[Saved entries]
__________

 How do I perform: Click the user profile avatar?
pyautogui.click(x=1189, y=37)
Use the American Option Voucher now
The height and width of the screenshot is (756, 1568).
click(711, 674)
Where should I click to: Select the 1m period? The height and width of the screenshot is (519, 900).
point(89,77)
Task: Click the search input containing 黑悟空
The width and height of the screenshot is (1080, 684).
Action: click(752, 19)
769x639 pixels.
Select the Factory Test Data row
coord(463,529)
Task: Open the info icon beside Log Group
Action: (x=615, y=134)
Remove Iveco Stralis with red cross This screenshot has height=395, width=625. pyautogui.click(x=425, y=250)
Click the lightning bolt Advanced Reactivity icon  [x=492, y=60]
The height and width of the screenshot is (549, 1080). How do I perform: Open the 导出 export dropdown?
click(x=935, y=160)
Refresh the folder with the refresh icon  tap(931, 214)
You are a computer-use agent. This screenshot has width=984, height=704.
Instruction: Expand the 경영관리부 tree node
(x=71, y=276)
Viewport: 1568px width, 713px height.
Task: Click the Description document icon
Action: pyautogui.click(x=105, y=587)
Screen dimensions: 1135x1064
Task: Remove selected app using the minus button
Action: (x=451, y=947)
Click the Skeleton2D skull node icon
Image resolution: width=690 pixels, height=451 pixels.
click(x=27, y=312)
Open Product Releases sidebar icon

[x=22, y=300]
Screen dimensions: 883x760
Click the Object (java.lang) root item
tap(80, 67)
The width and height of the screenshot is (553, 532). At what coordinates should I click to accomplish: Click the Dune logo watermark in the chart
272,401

__________

TASK PROMPT:
The answer must be every entry, reproduced exactly.

ANSWER TO THE EXERCISE:
 How do I perform: Click the user profile avatar?
pyautogui.click(x=1189, y=37)
Use the American Option Voucher now
The height and width of the screenshot is (756, 1568).
click(711, 674)
Where should I click to: Select the 1m period? The height and width of the screenshot is (519, 900).
point(89,77)
Task: Click the search input containing 黑悟空
The width and height of the screenshot is (1080, 684).
Action: click(752, 19)
769x639 pixels.
Select the Factory Test Data row
coord(463,529)
Task: Open the info icon beside Log Group
Action: (x=615, y=134)
Remove Iveco Stralis with red cross This screenshot has height=395, width=625. pyautogui.click(x=425, y=250)
Click the lightning bolt Advanced Reactivity icon  [x=492, y=60]
The height and width of the screenshot is (549, 1080). How do I perform: Open the 导出 export dropdown?
click(x=935, y=160)
Refresh the folder with the refresh icon  tap(931, 214)
You are a computer-use agent. This screenshot has width=984, height=704.
Instruction: Expand the 경영관리부 tree node
(x=71, y=276)
Viewport: 1568px width, 713px height.
Task: Click the Description document icon
Action: pyautogui.click(x=105, y=587)
Screen dimensions: 1135x1064
Task: Remove selected app using the minus button
Action: (x=451, y=947)
Click the Skeleton2D skull node icon
Image resolution: width=690 pixels, height=451 pixels.
click(x=27, y=312)
Open Product Releases sidebar icon

[x=22, y=300]
Screen dimensions: 883x760
Click the Object (java.lang) root item
tap(80, 67)
The width and height of the screenshot is (553, 532). At what coordinates should I click to accomplish: Click the Dune logo watermark in the chart
272,401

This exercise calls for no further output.